Erste Redezeit mit Raumfahrer und Scharlatanen
Gut aufgestellt ist das Kernkraftwerk. Das erfuhren die Gäste der „Redezeit“.
Brokdorf
– Ein gelungener Mix aus interessanter Information, spannender Weltraum-Wissenschaft und vergnüglicher Unterhaltung war die „1. Redezeit“ im E.on-Kernkraftwerk
Brokdorf. Vor zahlreichen geladenen Gästen gingen zunächst Werkleiter
Uwe Jorden und Rainer Veith als kaufmännischer Leiter auf die
Betriebsergebnisse ein. Wobei Veith ankündigte, dass er zum Sommer
dieses Jahres das Brokdorfer Werk gen Großbritannien verlassen werde,
wo E.on am Bau von vier Kernkraftwerken beteiligt sein wird.
Schon für 2007 hatte Jorden von der höchsten Stromerzeugung seit
Inbetriebnahme des Kernkraftwerks gesprochen. Dieser Rekord aber wurde
im Jahr 2008 wieder gebrochen: Mit über 12 Millionen Megawattstunden
hat das Kernkraftwerk Brokdorf im vorigen Jahr die Messlatte erneut
nach oben geschraubt. Die Arbeitsverfügbarkeit lag bei 94,6 Prozent.
Beim Leistungsverlauf insgesamt allerdings sei das Werk gebeutelt. Die
Absenkungen lagen bei bis zu 60 Prozent – denn immer wenn der Wind
stark wehe und sich die Einspeisung über die Windenergie ins Stromnetz
erhöhe, müsse das Kernkraft die Stromerzeugung reduzieren. Hinzu komme
das Herunterfahren der Anlage während der Revision.
Drei meldepflichtige Ereignisse habe es gegeben, die alle in die
Kategorie sicherheitstechnisch unbedenklich eingestuft waren. Auch dies
ein sehr guter Wert im europaweiten Vergleich. Pannen in anderen
Anlagen wie Krümmel und Brunsbüttel, die dort zum Abschalten führten,
nutzen die Brokdorfer eigene Sicherheitsvorkehrungen zu überprüfen
beziehungsweise zu erweitern. Beispielsweise wurde der
Maschinentransformator mit einer Sprühwasserlöschanlage nachgerüstet.
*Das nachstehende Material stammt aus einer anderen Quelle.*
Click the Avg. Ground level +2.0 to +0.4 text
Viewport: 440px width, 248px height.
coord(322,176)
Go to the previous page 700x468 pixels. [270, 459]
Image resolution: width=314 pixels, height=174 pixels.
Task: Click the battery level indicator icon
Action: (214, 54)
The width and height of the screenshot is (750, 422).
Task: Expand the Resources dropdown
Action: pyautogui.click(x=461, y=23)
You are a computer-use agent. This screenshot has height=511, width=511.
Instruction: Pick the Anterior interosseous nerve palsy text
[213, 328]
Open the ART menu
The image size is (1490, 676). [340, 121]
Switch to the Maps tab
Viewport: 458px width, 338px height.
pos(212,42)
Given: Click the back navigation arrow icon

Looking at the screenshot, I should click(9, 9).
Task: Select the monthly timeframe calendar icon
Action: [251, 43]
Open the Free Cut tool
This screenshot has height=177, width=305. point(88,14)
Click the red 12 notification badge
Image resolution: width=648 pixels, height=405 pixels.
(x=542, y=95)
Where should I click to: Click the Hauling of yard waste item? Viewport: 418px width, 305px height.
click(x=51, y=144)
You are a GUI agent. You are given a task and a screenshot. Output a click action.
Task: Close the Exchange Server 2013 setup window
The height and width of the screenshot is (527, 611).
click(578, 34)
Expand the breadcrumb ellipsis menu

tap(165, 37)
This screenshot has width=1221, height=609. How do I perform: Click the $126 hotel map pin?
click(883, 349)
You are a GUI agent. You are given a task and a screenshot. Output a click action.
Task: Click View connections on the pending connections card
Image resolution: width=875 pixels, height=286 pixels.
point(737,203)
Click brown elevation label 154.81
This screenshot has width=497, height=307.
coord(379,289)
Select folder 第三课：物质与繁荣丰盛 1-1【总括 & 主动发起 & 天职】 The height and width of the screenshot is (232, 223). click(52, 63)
Auch über das Zwischenlager auf dem Kraftwerksgelände gab Jorden
Auskunft: Erst waren es sechs, im Februar werden neun Castor-Behälter
in Brokdorf lagern. Ende 2009 sollen es zwölf Behälter sein. Platz gebe
es für insgesamt 100 Behälter. Die diesjährige Revisionszeit kündigte
Jorden mit Ende Mai bis Mitte Juni an.
Danach nutzte er seine Redezeit für ein energiepolitisches Statement
– auch angesichts der bevorstehenden Bundestagswahlen – und ging der
Frage nach, was passiere, wenn in der Bundesrepublik die Kernkraftwerke
abgeschaltet werden. Bei der Diskussion über das Für und Wider der
Kernenergie müsse stärker ins Bewusstsein gebracht werden, dass diese
unstreitbare Vorteile habe: CO2-reduzierte Energieversorgung und
niedrige Stromkosten.
Wie wichtig für die Erde die Reduzierung des CO2-Ausstoßes ist, das
machte anschließend der namhafte Referent des Abends deutlich: Dreimal
flog der deutsche Astronaut Dr. Ulf Merbold in den Weltraum. Seine
Zuhörer in Brokdorf nahm er noch einmal mit auf seine wissenschaftliche
Mission. Ausführlich und anschaulich berichtete er über die
umfangreichen Vorbereitungen auf den Flug ins und den Aufenthalt im
Weltraum, erzählte vom Start des Space-Shuttle,
beschrieb das Phänomen der Schwerelosigkeit. Dabei vergaß er nicht,
auch auf die wissenschaftlichen Experimente und Erkenntnisse
einzugehen. Er sprach vom Zauber der Erde, von deren Bedrohung und vom
notwendigen Klimaschutz. Und er mahnte: „Es ist unsere ethische
Pflicht, unseren Nachkommen die Erde in intaktem Zustand zu
hinterlassen.“
Eine große Herausforderung für die Menschheit im 21. Jahrhundert
sieht er in der verstärkten Erforschung des Sonnensystems. Sein Wunsch:
„dass wir Europäer dabei sind“.
Hauptsache, es wird kein „Oneway-Ticket to
the moon“, wie es anschließend der „kleine Chor der baltischen Flotte
aus St. Petersburg“ unter anderem besang, der sich als Hamburger
„Scharlatane“ entpuppte und urkomisch für Stimmung sorgte.